Фрагмент страницы:
○ ○ ○ ○ ○ ○ ○

Надсон был близким другом Гаршина, поэтому нет ничего удивительного в том, что Фидлер познакомился с Надсоном в доме у Гаршина:
"С Семёном Яковлевичем Надсоном я познакомился у Всеволода Гаршина в понедельник 23 апреля 1884 года. Он носил усы; офицерский мундир был ему очень к лицу. Не подозревая, что в будущем он станет так знаменит, я ограничился в записях того дня лишь одной пометой:
"Держится просто, сердечно и мило".
Помню лишь, что он читал вслух своё стихотворение “Герострат” и демонстрировал с помощью Гаршина способ чтения мыслей. Намеренно говорю: способ.
Каждый из присутствующих должен был записать на бумаге короткий вопрос и сложить листок. Надсон собрал все билетики, заложил руки за спину, затем вынул один билетик, приложил его ко лбу, придал своему лицу таинственно задумчивое выражение, произнёс какой-то ответ, затем развернул листок и прочитал вопрос, который в точности соответствовал ответу, - эффект был огромен.
Уступив нашим просьбам, они разъяснили, в чём здесь хитрость. Гаршин уже заранее сообщил читателю мыслей, какой вопрос он напишет на листке бумаги, и Надсон положил этот листок на самый низ. Взяв билетик сверху, он отвечал на предыдущий вопрос, а новый вопрос запоминал и отвечал на него в следующий раз. Эта изящная игра требует немалой сноровки, которой вполне обладал Надсон".

○ ○ ○ ○ ○ ○ ○

(Записи данных)

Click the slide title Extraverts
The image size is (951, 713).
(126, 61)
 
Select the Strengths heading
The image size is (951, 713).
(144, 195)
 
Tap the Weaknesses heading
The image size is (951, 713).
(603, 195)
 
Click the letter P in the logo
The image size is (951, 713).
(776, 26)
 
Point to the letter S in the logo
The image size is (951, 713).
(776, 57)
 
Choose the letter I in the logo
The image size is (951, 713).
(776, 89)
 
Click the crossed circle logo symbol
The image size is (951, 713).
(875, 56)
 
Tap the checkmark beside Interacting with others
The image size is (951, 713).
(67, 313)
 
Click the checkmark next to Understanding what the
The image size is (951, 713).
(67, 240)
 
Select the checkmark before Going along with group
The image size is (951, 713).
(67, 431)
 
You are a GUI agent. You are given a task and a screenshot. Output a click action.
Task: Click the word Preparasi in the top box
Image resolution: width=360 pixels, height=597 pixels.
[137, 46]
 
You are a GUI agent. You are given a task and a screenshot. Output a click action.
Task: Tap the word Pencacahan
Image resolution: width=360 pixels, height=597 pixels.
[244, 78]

○ ○ ○ ○ ○ ○ ○

Цель задания:
Перепишите отрывок из воспоминаний о Надсоне между словами «Помню лишь, что» и «эффект был огромен.» включительно, заменив «таинственно задумчивое выражение» на «загадочно задумчивое выражение».

Поле для ответа:
Помню лишь, что он читал вслух своё стихотворение “Герострат” и демонстрировал с помощью Гаршина способ чтения мыслей. Намеренно говорю: способ.
Каждый из присутствующих должен был записать на бумаге короткий вопрос и сложить листок. Надсон собрал все билетики, заложил руки за спину, затем вынул один билетик, приложил его ко лбу, придал своему лицу загадочно задумчивое выражение, произнёс какой-то ответ, затем развернул листок и прочитал вопрос, который в точности соответствовал ответу, - эффект был огромен.